Only indexes files changed since the last indexed commit. Much faster for large repos.

Custom repo ID

clewso index ./path/to/repo --repo-id my-org/my-repo

By default, the repo ID is derived from the git remote URL (e.g. owner/repo). Falls back to the directory name if no remote is found.

Configuration

Indexing reads connection settings from the unified config chain (highest priority first):

  1. CLEWSO_* environment variables (e.g. CLEWSO_STORE_QDRANT_URL)
  2. Legacy environment variables (e.g.

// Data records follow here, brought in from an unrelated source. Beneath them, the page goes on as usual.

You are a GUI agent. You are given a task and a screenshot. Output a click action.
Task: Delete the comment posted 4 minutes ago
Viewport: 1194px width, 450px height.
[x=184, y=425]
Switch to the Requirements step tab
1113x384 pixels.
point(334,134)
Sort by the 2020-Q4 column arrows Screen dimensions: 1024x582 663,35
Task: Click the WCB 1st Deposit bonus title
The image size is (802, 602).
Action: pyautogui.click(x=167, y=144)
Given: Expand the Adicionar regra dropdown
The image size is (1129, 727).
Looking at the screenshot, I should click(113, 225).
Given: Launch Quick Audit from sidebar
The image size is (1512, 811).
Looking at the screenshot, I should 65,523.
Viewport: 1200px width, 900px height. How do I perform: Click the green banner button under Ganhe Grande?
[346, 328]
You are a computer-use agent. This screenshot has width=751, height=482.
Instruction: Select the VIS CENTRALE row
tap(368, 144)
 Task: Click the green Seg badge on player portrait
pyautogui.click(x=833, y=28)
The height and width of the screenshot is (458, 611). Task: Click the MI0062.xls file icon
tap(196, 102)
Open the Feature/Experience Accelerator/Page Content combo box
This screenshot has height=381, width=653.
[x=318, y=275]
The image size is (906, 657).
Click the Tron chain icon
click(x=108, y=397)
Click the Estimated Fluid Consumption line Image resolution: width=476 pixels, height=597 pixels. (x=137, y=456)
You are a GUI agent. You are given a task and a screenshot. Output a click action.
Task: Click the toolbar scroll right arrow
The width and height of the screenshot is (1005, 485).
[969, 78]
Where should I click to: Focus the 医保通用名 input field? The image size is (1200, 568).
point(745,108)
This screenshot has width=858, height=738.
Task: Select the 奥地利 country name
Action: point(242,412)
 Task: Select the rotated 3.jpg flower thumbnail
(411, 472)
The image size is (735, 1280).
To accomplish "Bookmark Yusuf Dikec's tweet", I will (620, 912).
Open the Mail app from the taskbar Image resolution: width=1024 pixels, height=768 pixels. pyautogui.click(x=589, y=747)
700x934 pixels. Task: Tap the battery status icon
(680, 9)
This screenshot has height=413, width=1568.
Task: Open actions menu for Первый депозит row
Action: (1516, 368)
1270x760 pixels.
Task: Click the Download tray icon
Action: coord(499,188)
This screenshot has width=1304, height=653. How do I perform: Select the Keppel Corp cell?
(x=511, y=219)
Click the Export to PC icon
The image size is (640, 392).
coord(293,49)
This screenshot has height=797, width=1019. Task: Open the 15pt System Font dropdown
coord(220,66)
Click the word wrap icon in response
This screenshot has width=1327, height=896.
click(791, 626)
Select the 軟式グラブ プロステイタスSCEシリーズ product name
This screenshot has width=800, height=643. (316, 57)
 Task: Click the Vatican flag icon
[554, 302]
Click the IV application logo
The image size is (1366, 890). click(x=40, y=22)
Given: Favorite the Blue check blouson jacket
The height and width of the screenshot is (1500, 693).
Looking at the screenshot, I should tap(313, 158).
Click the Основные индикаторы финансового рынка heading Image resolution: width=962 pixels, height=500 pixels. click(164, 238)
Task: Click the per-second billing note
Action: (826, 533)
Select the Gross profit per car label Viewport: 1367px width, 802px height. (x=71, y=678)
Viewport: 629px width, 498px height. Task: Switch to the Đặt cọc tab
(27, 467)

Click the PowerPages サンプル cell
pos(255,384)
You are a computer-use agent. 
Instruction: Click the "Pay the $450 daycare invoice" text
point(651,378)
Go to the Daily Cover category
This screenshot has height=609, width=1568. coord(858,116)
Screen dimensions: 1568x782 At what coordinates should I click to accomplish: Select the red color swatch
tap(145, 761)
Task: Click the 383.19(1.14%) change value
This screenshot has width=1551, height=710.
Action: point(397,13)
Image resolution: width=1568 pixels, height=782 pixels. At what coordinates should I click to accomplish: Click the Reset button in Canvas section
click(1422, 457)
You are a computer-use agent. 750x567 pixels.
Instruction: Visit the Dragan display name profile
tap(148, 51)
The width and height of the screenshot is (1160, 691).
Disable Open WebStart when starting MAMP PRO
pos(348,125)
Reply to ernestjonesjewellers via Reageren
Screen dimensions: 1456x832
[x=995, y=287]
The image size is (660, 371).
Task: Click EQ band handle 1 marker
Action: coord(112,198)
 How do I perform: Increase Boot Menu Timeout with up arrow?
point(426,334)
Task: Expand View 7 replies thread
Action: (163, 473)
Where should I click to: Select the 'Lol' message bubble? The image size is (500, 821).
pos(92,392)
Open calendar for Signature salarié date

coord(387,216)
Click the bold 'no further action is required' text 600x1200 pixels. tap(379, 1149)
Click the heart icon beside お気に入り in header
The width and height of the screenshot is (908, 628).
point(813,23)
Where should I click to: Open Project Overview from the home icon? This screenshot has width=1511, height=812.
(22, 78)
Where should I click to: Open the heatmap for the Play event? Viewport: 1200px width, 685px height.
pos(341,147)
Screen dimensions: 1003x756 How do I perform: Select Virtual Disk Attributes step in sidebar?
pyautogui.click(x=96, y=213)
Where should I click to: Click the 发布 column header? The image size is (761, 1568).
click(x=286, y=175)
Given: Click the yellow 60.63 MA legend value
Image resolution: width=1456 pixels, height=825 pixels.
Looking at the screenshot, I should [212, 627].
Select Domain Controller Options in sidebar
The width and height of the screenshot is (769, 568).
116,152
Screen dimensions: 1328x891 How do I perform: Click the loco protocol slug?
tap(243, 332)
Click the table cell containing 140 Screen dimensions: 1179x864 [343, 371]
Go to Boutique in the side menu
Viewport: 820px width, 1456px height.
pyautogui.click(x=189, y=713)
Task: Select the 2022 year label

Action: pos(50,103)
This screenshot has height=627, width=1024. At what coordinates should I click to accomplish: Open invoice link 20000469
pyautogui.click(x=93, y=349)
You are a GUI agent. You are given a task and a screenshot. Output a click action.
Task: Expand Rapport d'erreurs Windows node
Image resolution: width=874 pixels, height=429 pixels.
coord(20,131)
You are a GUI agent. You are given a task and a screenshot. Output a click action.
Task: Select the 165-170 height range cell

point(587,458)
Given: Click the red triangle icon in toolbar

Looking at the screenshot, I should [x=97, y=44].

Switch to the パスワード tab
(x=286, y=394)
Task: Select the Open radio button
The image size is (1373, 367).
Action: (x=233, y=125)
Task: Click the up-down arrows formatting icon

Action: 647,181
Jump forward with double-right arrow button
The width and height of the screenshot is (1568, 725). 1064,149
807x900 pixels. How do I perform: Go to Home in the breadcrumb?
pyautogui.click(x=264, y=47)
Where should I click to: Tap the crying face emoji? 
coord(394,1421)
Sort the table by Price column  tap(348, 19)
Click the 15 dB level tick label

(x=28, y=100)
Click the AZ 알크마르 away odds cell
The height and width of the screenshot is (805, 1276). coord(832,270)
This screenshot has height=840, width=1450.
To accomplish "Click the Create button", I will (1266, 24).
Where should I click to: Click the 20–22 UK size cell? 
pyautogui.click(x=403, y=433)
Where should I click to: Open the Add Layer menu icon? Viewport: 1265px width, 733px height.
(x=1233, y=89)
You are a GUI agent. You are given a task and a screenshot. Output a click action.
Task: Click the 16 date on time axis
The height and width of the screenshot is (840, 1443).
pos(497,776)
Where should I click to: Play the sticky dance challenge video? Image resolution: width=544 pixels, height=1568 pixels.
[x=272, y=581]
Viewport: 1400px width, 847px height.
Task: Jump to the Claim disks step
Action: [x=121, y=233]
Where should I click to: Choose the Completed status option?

QDRANT_API_ENDPOINT)
  3. Project .env file
  4. ~/.config/clewso/config.toml
  5. Built-in defaults

Store environment variables

Variable Config key Description
QDRANT_API_ENDPOINT store.qdrant_url Qdrant Cloud URL
QDRANT_API_TOKEN store.qdrant_api_key Qdrant Cloud API key
QDRANT_HOST store.qdrant_host Qdrant host (default: localhost)
QDRANT_PORT store.qdrant_port Qdrant port (default: 6335)
NEO4J_URI store.neo4j_uri Neo4j connection URI
NEO4J_USER store.neo4j_user Neo4j username
NEO4J_PASSWORD store.neo4j_password Neo4j password
OPENAI_API_KEY embeddings.openai_api_key OpenAI API key for embeddings

Other environment variables

Variable Default Description
CLEW_WRITE_MODE open Set to ci-only for CI environments
CLEW_CI_TOKEN Required when CLEW_WRITE_MODE=ci-only

Supported languages

Clewso uses tree-sitter for AST parsing. Supported languages include Python, JavaScript, TypeScript, Go, Rust, C/C++, Java, C#, Ruby, PHP, Swift, Kotlin, Scala, Lua, Elixir, Haskell, OCaml, Bash, Zig, and Dart. Data formats (HTML, CSS, YAML, TOML, JSON, SQL) are indexed for search but don't produce graph edges.